23 Jun (NucNet): Vattenfall has warned that its finances for the second quarter of this year will be hit substantially if the German parliament ratifies government proposals for the early shut-down of some of the country’s nuclear plants.
Vattenfall said yesterday that, assuming parliamentary approval of the proposals at the end of this month, the company’s operating profit for the second quarter of 2011 will be "negatively impacted" by an estimated 10 billion Swedish crowns (about 1.1 billion euro or 1.6 billion US dollars).
Germany’s Bruensbuettel and Kruemmel nuclear plants, which Vattenfall manages and owns 66.7 percent and 50 percent respectively, will not be permitted to restart if parliament ratifies proposals as part of an overall phase-out of nuclear in Germany by 2022.
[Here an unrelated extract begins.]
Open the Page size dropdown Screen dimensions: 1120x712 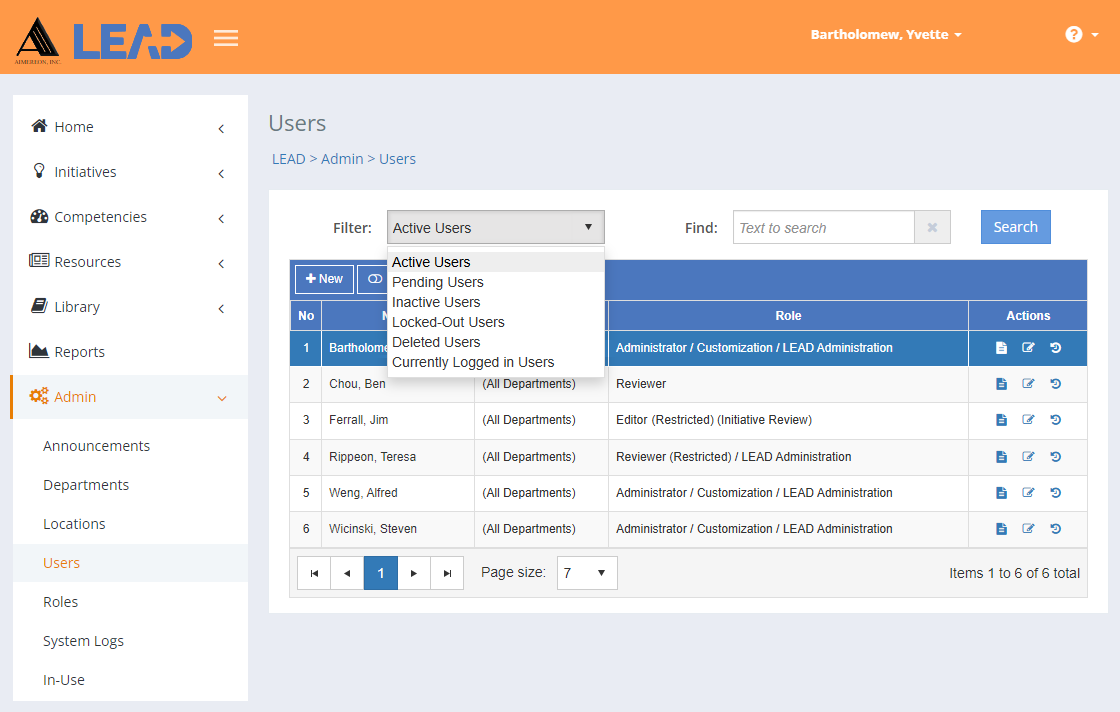click(x=587, y=573)
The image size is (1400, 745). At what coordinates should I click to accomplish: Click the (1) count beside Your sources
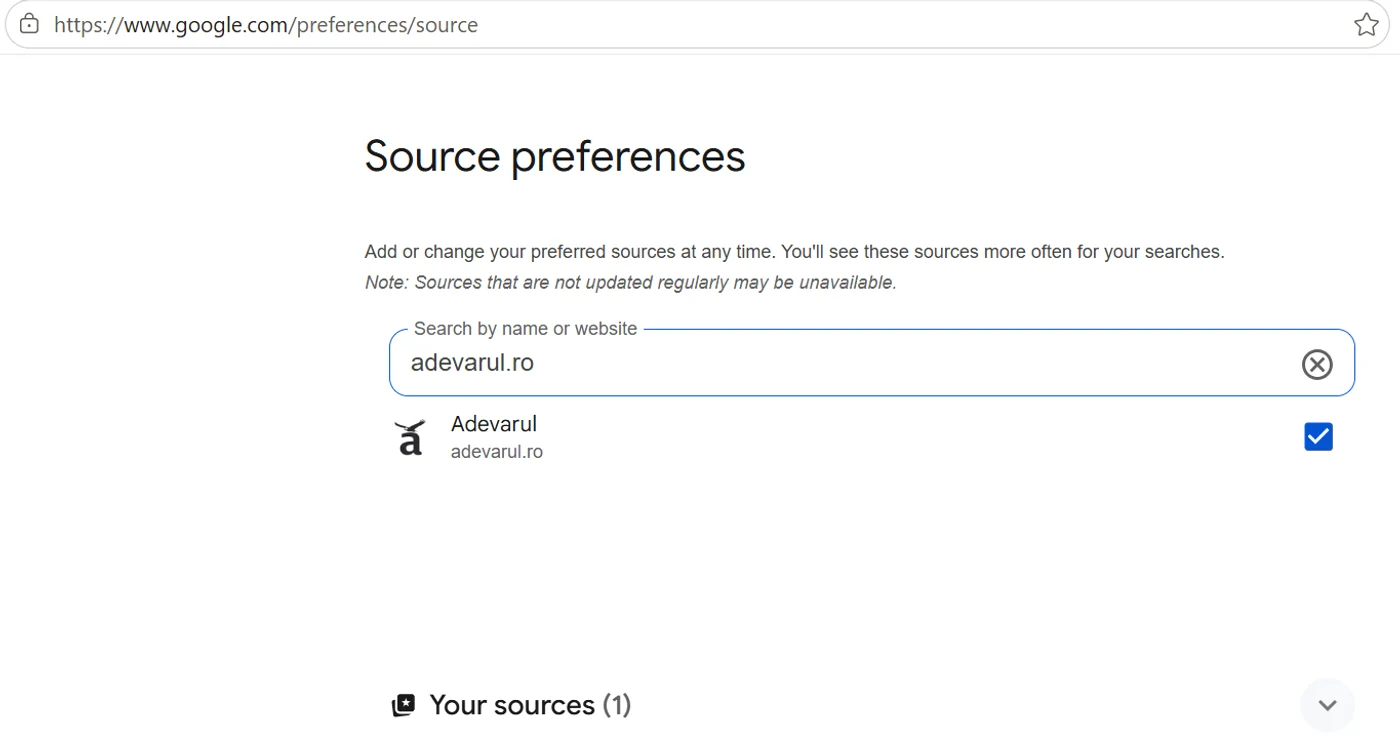tap(617, 705)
"As a result, Vattenfall is forced to impair its book value of the two plants and to increase the provisions for dismantling the plants and the handling of nuclear fuel," Vattenfall said. However, the company said the move would have no negative impact on cash flow in 2011.
Vattenfall will issue a detailed report on the profits impact for the second quarter in its half-year report next month.
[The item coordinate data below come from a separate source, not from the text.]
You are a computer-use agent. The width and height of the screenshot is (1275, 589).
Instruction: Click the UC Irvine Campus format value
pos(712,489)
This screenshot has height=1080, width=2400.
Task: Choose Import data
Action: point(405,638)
Germany's governing coalition government said last month that it had agreed a date of 2022 for the shut-down of all of the country’s 17 nuclear reactor units in the wake of the March accident at Japan’s Fukushima-Daiichi plant.
The country’s seven oldest reactors, which were already shut down temporarily following the Fukushima-Daiichi accident, and the Kruemmel nuclear power plant, would not resume commercial operation. Six other units would go offline by 2021 at the latest and the three newest units – Neckarwestheim-2 (commercial operation 1989), Isar-2 (1988) and Emsland (1988) – by 2022.